I figured this is just msnbot checking our server is configred to give 404s properly, which i thought it was so I wasn't surprised to see this entry until I saw it had a 200 status.

I checked other pages that don't work and they 404 properly.

It looks like this causing problems because the first folder in the request does actually exist as .htm filename so its as if this is confusing the server. Is there some way to tell apache not to try and be clever and assume something is a folder if it doesn't have an extension?

Cheers

[edited by: Robber at 10:34 am (utc) on Oct. 12, 2004]

Robber

10:34 am on Oct 12, 2004 (gmt 0)

10+ Year Member



I should have also added that when tested in a browser I can see that it is trying to load the page
/a-file-without-the-extension.htm

It doesn't display properly because all the relative paths are screwed.

Thanks

mincklerstraat

10:45 am on Oct 12, 2004 (gmt 0)

WebmasterWorld Senior Member 10+ Year Member



My guess is that you're using mod_rewrite and it's directing all requests matching a not-specific-enough string (like this one) back to yuoi.htm. I've had this problem before, too. You might want to look into making your matching more specific, like instead of ([.]*)/youi.htm, ([^/]*)/youi.htm, which matches everything except the forward slash.

This probably isn't msn-bot checking your server to see if it does good 404's - I doubt msn-bot really gives a whee. SE spiders get confused easily and try to hit wrong url's all the time. Problem is, they can index whole sub-sites of your site that are identical to the main site, with zillions of duplicate content flags.

Robber

10:46 am on Oct 12, 2004 (gmt 0)

10+ Year Member



Looks like its to do with content_negotiation, just trying to find how to disable this.

Robber

10:55 am on Oct 12, 2004 (gmt 0)

10+ Year Member



Hi mincklerstraat,

Thanks for the input.

We dont use much mod_rewrite on this site, this is it really:
RewriteCond %{HTTP_HOST}!^www\.abc\.co\.uk
RewriteRule ^(.*)$ h**p://www.abc.co.uk$1 [R=301,L]

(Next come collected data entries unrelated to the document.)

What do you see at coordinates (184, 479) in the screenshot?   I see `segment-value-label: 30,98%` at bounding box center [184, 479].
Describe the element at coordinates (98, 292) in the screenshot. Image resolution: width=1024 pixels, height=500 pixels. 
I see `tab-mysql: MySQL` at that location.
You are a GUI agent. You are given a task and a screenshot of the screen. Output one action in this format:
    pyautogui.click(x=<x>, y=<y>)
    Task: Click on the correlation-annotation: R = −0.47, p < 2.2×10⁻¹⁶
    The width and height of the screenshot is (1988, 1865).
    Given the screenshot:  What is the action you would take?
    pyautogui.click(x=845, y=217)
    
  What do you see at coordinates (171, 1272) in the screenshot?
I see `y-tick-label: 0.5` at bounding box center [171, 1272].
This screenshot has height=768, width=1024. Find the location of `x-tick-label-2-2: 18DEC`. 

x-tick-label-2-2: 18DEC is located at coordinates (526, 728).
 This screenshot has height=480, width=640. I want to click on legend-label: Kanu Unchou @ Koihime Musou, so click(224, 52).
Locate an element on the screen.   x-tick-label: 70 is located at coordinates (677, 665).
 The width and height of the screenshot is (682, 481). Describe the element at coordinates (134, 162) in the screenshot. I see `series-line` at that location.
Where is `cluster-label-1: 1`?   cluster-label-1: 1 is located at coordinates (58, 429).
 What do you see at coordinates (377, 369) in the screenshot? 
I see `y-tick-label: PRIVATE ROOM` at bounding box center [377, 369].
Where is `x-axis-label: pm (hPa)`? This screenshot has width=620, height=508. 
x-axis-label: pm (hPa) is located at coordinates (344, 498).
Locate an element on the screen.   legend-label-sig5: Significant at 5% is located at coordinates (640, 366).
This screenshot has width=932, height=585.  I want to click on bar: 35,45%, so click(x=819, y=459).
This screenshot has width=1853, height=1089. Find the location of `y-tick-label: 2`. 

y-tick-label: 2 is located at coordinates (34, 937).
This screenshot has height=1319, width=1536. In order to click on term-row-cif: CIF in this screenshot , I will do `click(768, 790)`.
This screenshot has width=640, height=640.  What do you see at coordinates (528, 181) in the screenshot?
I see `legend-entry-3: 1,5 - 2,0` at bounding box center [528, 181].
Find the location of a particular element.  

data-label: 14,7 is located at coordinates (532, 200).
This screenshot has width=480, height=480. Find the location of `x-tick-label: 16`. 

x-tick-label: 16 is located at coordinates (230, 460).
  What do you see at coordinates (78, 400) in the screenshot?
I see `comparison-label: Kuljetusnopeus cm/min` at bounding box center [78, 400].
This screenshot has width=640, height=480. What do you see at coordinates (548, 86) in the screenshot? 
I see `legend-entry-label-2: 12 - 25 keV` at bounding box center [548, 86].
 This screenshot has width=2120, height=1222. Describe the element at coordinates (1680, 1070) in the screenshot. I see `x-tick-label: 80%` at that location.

I am pretty sure the SEs have admitted to running 404 checkers in the past.

I think this content negotiation is the culprit but I dont know how to turn it off yet!

Thanks

jdMorgan

12:51 pm on Oct 12, 2004 (gmt 0)

WebmasterWorld Senior Member 10+ Year Member



The directive

Options -MultiViews

Will disable content negotiation.

Jim

Robber

1:44 pm on Oct 12, 2004 (gmt 0)

10+ Year Member



Thanks jd, that is exactly what I was hoping someone would post, I had tried things like Options MultiViews Off

But obviously I made that up! Works like a dream, thanks again.